I admit to him I wasn’t worried enough until we were asking Nathan questions a few days ago in our group chat (the same five of us have been on it since 2005, including Ben and Nathan, and we write back and forth intermittently throughout the day, previously on e-­mail, now mostly on Slack). What’s the first date on the calendar that we’ll wake up and not think about corona for an entire day? May 12th? I asked Nathan.

He wrote back, That’s when it’ll be peak corona, dude.

What? This is not the peak?

To that, Nathan, who’s generally unflappable—an emergency room doctor in New York—wrote back, Charlie, it hasn’t started yet.

Before going, I tell Ben to stay safe—not perfunctorily. New York is the center of the virus in America right now and Nathan’s stories about the ER at his hospital there are getting worse.

One thing he says: every day he sees new ER patients who should technically be dead. A normal blood oxygen level is about 99%, he explained to us, it’s not great to see anything below a level of 95%, and you admit a patient automatically when they’re at 91% or lower.

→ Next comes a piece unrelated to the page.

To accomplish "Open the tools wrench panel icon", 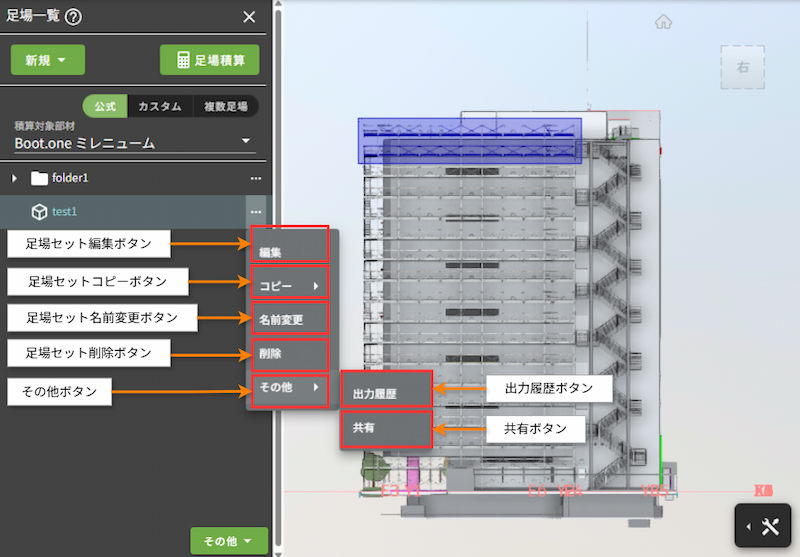I will [x=769, y=526].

At 85% there’s usually imminent danger, and if they’re not already there that’s when he pages the lung specialists.

Or that’s the standard he’s worked by. Now he goes to the hospital and sees patients, many of them day laborers passed on to him from the flooded hospitals in Queens, who say, sitting up and to all appearances okay, though taking off oxygen masks to speak, “Hey, doc, finally, can I get out of here yet?”

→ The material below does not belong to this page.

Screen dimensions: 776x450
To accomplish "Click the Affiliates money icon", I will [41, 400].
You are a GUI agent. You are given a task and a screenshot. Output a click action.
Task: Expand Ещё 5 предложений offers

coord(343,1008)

Nathan says he checks the chart again to confirm what he’d read a moment before—that the blood oxygen level of the person in front of him is at something like, say, 70%, maybe 72%, either way a number that’s usually, in his words, incompatible with life. It’s a symptom he’s never seen in another virus. No, he tells them, you can’t leave quite yet.

In other circumstances I would welcome some time at home. I was traveling for most of February. I had a book come out and went to thirteen cities on tour, which means I went on at least 26 flights, though there were some connections in there too. The last place I stopped was Seattle, which was the country’s most serious hot spot at the time—there had been two deaths in a nursing home in Washington in February, following the hospitalization of a man who had come directly from Wuhan. Aside from more masks in airports, even then life didn’t seem much different than usual. I did the event there with my friend Mary Ann and then she and her husband and I had dinner at a pub. The turnout was good, too, we agreed.